1873 Open Championship

Tournament information
- Dates: 4 October 1873
- Location: St Andrews, Scotland
- Course: Old Course at St Andrews

Statistics
- Field: 27 players
- Prize fund: £25
- Winner's share: £11

Champion
- Tom Kidd
- 179

= 1873 Open Championship =

The 1873 Open Championship was the 13th Open Championship, held 4 October at the Old Course at St Andrews, Fife, Scotland. Tom Kidd won the Championship by a stroke from Jamie Anderson. This was the first Open Championship not held at Prestwick. The Championship was still contested over 36 holes; now two rounds of 18 holes rather than three rounds of 12. Since the new "Champion Trophy" (commonly known as the Claret Jug) was not ready in 1872, Kidd became the first golfer to receive it at the Championship. "The trophy conferred on the successful golfer is a silver cup which, however, can never become the absolute property of any winner (as was the case with the champion belt which fell to Young Tom Morris, who won it three times in succession). Along with the honour the winner receives a medal and likewise a money prize."

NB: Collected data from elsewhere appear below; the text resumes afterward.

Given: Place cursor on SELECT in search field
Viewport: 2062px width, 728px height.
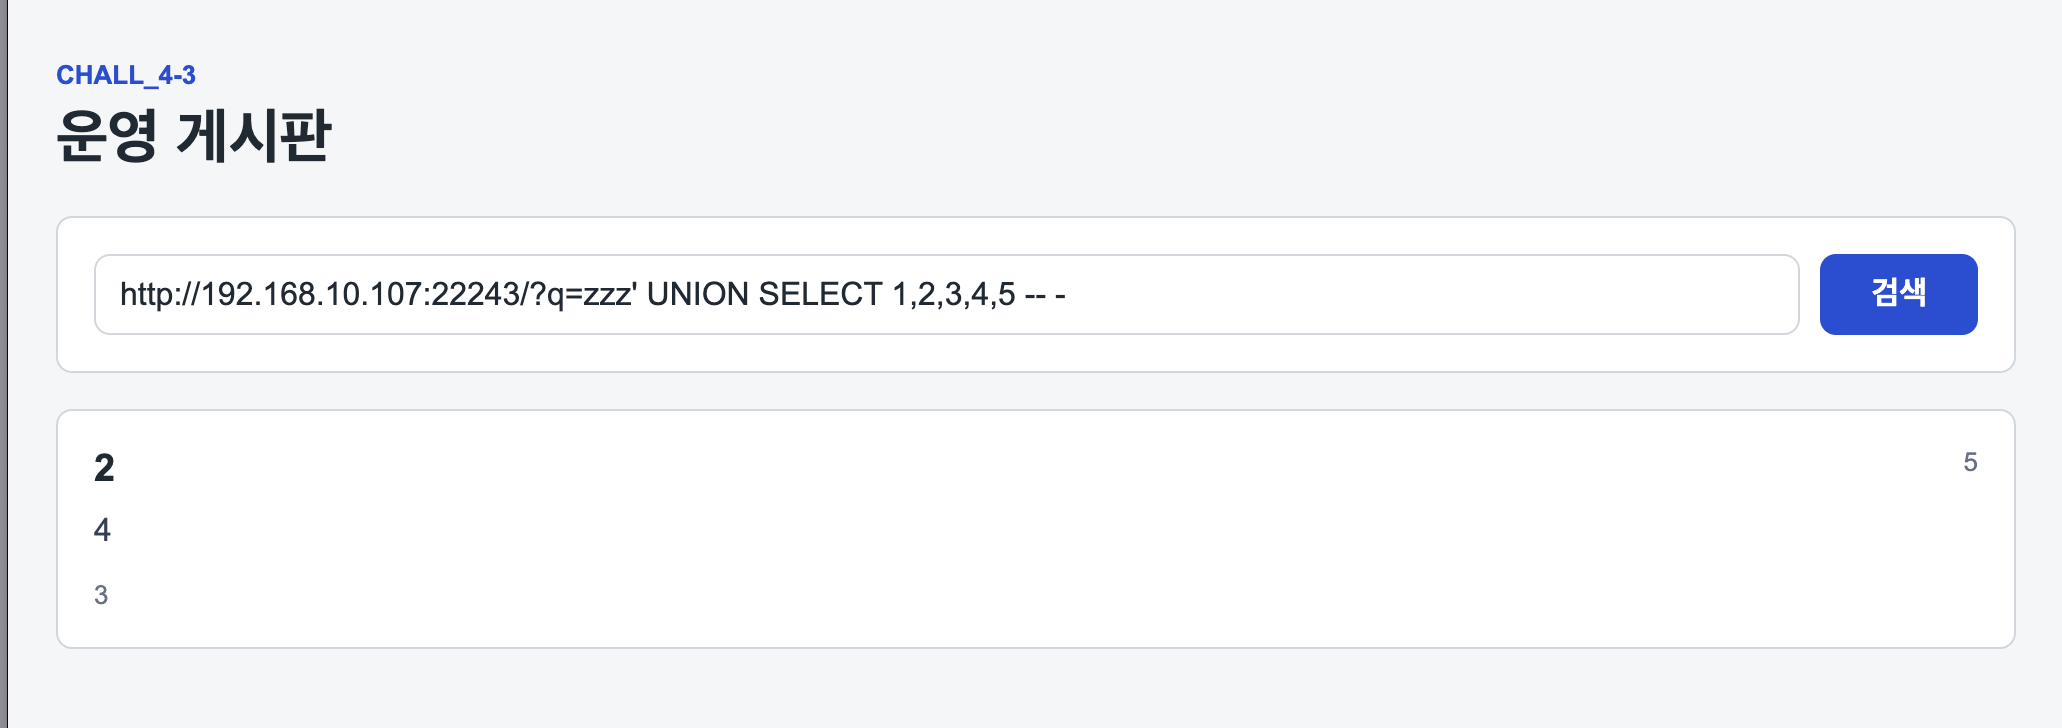Looking at the screenshot, I should [820, 294].
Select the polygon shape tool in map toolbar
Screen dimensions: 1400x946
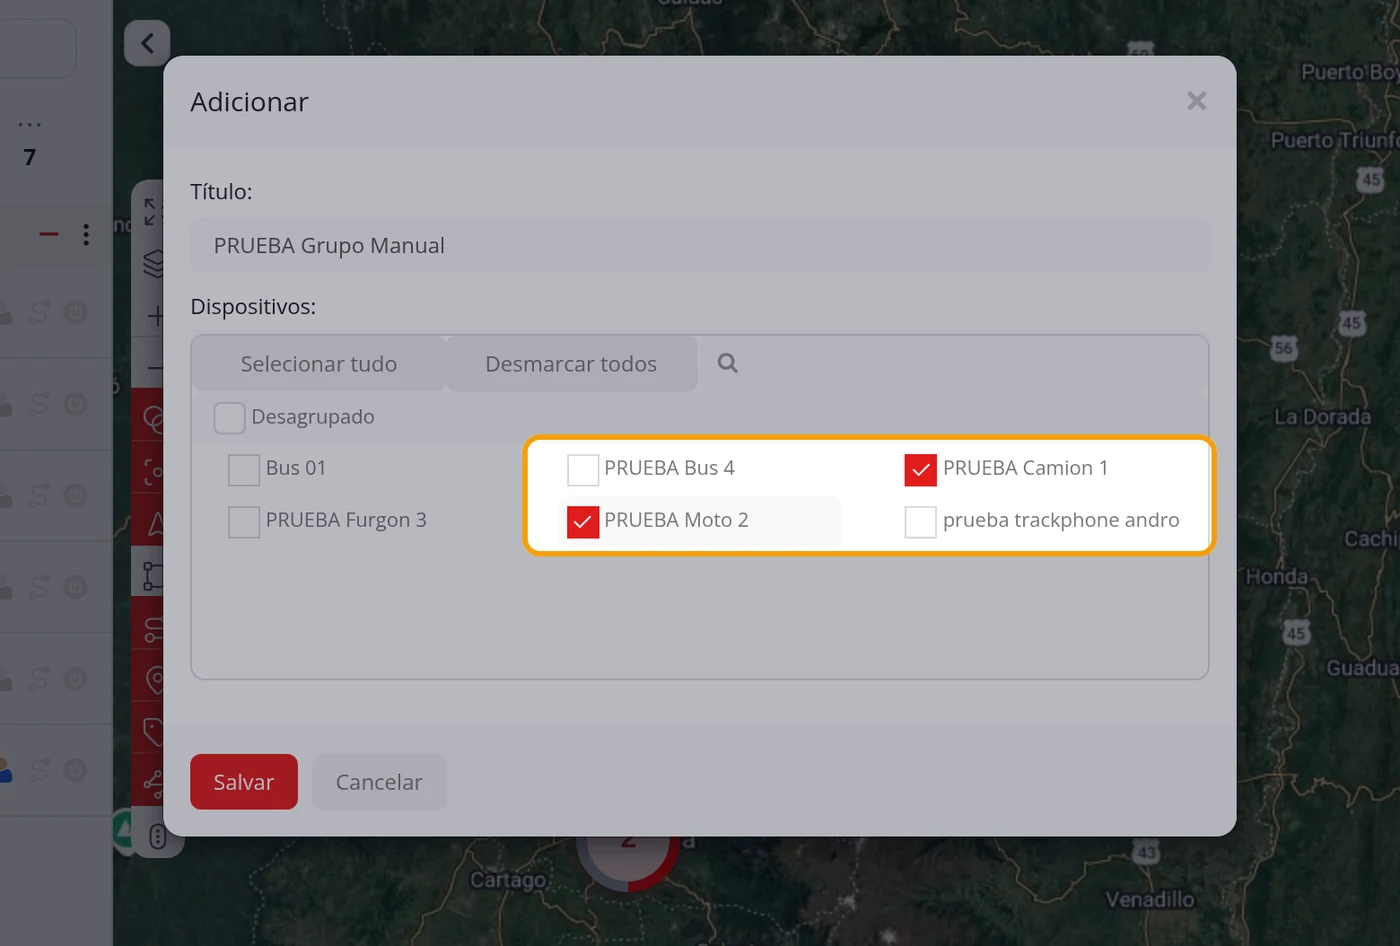click(x=153, y=575)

In the days before the Championship the rain had fallen incessantly, leaving the course very wet. Although the day of the Championship itself was sunny with little wind, the course remained very heavy with several parts being pools of water. Under the rules at the time there was no concept of "casual water". The only option, other that playing it, was that "if the ball is in water, the player may take it out, change the ball if he pleases, tee it, and play from behind the hazard, losing a stroke." It was reported that "the play as a whole was indifferent, but this may be partly accounted for by the state of the green." The winning score of 179 was the highest recorded while the Championship was over 36 holes. This was partly because St Andrews was the toughest of the three courses used and partly due to the difficult conditions. The next time the Open (in 1876) was at St Andrews the winning score was 176.

The best score in the first round was 91 by Jamie Anderson, Tom Kidd and Bob Kirk. A number of the players scored over 100. Three players beat 90 in the second round, the best being 88 by Tom Kidd, who won the Championship by a stroke from Jamie Anderson who scored 89. The favourites were Tom Morris Jr. and Davie Strath. Defending champion Morris scored a second round 89 but his first round of 94 left him out of contention. Strath had a first round 97 that also left him too far behind. Henry Lamb from Royal Wimbledon Golf Club was the leading amateur, finishing in 8th place.

==Final leaderboard==
Source:

Saturday, 4 October 1873

| Place | Player | Score | Money |
| 1 | SCO Tom Kidd | 91-88=179 | £11 |
| 2 | SCO Jamie Anderson | 91-89=180 |  |
| T3 | SCO Bob Kirk | 91-92=183 |  |
| SCO Young Tom Morris | 94-89=183 |
| 5 | SCO Davie Strath | 97-90=187 |  |
| 6 | SCO Walter Gourlay | 92-96=188 |  |
| 7 | SCO Tom Morris Sr. | 93-96=189 |  |
| 8 | ENG Henry Lamb (a) | 96-96=192 |  |
| T9 | SCO Willie Fernie | 101-93=194 |  |
| SCO Bob Martin | 97-97=194 |

Those in second to sixth places also received prize money. Kirk and Tom Morris Jr. shared the third and fourth place money.